Pinellas Park - Neun Tage nach der Entfernung der Magensonde von Terri rückt ihr Tod nun immer näher. In der Osternacht versuchten ihre Eltern vergeblich, der katholischen Frau die Kommunion zu geben.
Der Oberste Gerichtshof in Florida hatte am späten Samstagabend den letzten Eilantrag der Eltern, Bob und Mary Schindler, abgelehnt. Sie hätten keine neuen Argumente für eine Wiederaufnahme der künstlichen Ernährung vorgebracht, begründete das Gericht seine Ablehnung.
Nun stehen noch zwei Berufungsklagen aus: Vom Staat Florida sowie von Gouverneur Jeb Bush. Beide werden indes vom 2. Bezirksberufungsgericht behandelt. Vorherige Klagen im Fall Terri hatte das Gericht abgewiesen.

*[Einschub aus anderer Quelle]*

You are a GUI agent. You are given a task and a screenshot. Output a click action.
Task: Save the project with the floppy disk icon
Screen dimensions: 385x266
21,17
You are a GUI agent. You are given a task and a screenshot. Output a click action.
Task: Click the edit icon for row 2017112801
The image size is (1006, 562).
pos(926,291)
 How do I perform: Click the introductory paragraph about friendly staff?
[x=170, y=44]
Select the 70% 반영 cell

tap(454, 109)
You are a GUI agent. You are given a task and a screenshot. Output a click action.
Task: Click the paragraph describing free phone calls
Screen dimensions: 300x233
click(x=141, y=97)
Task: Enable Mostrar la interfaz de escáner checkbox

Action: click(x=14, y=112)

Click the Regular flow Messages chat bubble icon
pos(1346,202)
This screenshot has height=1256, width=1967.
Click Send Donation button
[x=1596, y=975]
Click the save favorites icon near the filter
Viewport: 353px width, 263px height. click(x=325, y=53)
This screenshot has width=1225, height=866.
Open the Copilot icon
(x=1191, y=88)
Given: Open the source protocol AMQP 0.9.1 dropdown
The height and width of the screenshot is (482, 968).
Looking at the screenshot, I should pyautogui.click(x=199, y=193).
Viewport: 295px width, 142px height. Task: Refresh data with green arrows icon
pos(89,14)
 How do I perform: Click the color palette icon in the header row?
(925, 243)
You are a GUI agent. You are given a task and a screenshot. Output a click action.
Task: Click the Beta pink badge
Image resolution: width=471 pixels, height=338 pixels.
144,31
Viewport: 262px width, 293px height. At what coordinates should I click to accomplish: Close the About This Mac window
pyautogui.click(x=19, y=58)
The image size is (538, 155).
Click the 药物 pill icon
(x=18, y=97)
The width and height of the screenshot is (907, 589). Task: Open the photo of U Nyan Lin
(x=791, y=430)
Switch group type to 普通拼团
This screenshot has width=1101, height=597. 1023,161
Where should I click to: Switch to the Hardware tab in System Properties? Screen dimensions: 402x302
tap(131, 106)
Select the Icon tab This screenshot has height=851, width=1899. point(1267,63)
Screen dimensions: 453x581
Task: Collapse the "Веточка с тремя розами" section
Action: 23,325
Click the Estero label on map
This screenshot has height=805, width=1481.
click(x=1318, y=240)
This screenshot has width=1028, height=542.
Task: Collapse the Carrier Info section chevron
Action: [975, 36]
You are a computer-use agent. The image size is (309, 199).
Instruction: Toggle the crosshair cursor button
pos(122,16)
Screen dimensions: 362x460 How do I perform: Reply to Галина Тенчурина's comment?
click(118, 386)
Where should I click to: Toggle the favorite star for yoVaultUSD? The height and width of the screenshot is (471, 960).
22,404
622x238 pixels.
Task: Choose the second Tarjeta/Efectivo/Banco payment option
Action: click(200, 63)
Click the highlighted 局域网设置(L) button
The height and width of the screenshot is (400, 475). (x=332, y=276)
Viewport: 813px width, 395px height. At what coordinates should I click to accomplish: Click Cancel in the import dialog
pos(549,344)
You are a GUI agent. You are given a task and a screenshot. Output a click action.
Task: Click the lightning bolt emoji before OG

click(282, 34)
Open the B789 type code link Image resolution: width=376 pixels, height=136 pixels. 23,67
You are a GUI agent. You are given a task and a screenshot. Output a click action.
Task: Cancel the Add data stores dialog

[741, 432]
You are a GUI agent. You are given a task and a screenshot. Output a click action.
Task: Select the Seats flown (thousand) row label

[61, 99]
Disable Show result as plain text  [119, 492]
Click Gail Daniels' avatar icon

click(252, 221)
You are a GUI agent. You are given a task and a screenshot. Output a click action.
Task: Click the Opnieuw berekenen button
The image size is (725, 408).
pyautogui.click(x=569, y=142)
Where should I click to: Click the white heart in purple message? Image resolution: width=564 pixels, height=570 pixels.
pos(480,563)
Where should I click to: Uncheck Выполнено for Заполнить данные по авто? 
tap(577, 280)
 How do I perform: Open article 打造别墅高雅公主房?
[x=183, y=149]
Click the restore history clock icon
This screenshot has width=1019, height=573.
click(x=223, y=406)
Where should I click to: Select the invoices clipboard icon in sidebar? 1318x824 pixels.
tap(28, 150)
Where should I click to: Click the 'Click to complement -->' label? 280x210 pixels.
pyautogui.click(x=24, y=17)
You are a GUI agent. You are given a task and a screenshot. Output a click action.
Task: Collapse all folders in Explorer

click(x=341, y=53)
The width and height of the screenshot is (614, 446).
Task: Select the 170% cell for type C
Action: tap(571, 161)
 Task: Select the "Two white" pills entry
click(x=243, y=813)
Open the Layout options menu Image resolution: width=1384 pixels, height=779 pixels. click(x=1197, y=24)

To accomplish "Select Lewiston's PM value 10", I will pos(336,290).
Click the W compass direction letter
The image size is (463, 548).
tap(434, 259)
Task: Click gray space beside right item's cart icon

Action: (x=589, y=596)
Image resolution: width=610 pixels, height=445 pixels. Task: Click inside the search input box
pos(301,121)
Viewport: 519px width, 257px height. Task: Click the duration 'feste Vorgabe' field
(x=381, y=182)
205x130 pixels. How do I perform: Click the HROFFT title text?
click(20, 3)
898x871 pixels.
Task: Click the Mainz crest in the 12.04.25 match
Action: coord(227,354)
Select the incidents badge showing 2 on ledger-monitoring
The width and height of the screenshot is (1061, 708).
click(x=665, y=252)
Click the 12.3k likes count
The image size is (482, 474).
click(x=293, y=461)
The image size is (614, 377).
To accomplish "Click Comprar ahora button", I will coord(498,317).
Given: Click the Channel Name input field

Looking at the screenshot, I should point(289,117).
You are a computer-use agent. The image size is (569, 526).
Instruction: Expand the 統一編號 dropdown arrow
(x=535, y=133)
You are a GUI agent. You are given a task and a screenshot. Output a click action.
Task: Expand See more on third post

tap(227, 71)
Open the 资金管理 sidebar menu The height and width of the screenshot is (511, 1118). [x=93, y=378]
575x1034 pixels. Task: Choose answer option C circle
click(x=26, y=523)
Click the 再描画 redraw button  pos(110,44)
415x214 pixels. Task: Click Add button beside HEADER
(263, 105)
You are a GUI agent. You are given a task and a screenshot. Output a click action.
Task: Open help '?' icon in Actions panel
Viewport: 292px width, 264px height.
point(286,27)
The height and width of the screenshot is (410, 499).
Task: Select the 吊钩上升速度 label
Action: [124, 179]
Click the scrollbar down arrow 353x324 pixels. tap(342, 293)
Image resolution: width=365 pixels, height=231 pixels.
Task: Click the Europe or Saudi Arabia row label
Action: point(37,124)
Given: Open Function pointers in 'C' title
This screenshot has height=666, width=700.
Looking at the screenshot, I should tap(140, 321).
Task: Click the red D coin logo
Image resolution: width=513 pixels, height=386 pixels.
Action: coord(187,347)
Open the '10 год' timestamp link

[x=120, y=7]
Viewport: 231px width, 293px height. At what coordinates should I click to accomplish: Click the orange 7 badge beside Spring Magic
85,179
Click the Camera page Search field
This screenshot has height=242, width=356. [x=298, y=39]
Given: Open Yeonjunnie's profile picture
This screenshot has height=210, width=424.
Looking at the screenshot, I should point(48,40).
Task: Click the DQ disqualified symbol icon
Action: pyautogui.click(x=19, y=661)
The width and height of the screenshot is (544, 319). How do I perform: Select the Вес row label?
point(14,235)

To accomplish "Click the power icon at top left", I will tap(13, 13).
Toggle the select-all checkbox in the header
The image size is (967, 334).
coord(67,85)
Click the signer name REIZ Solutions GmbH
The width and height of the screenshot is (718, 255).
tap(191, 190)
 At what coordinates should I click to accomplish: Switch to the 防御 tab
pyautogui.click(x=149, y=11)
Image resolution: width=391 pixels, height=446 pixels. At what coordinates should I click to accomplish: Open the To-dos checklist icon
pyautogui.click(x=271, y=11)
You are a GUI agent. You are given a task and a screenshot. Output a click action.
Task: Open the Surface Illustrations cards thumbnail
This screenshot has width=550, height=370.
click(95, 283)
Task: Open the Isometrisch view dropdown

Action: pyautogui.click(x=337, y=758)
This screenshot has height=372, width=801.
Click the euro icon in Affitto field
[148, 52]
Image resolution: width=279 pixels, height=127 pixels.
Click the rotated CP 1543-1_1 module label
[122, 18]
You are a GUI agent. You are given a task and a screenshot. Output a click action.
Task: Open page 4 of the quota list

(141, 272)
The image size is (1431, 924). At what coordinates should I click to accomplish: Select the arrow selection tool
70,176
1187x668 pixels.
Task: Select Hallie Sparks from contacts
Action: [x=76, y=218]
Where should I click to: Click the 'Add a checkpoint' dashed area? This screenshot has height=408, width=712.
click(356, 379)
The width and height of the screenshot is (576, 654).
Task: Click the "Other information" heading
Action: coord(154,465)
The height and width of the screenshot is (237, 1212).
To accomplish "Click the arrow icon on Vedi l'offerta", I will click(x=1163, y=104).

"Die Familie bittet alle, nach Hause zu gehen", sagte der Franziskanerbruder Paul O'Donnell, ein geistlicher Berater des Ehepaares Schindler, vor dem Hospiz in Pinellas Park. "Geht zu Euren Kindern, nehmt sie fest in den Arm und genießt jeden Augenblick, den Ihr mit ihnen habt." Der Fall wird in den USA von Seiten christlicher Gruppen mit starken Emotionen begleitet. Die tiefgläubigen Eltern erhalten zudem Unterstützung von Abtreibungsgegnern und anderen konservativen Gruppen, die sich im November für eine Wiederwahl Bushs stark gemacht hatten. Die Polizei hat etwa zwei Dutzend Menschen festgenommen, die überwiegend symbolische Versuche unternommen haben, mit Wasser und Nahrung in das Hospiz einzudringen. Terri Schiavo liegt seit 15 Jahren im Wachkoma. Ihr Mann Michael Schiavo hat vor Gericht die Absetzung der künstlichen Ernährung erwirkt. Nach seinen Worten hat sich Terri gegen lebenserhaltende Maßnahmen ausgesprochen, als sie noch bei Bewusstsein war.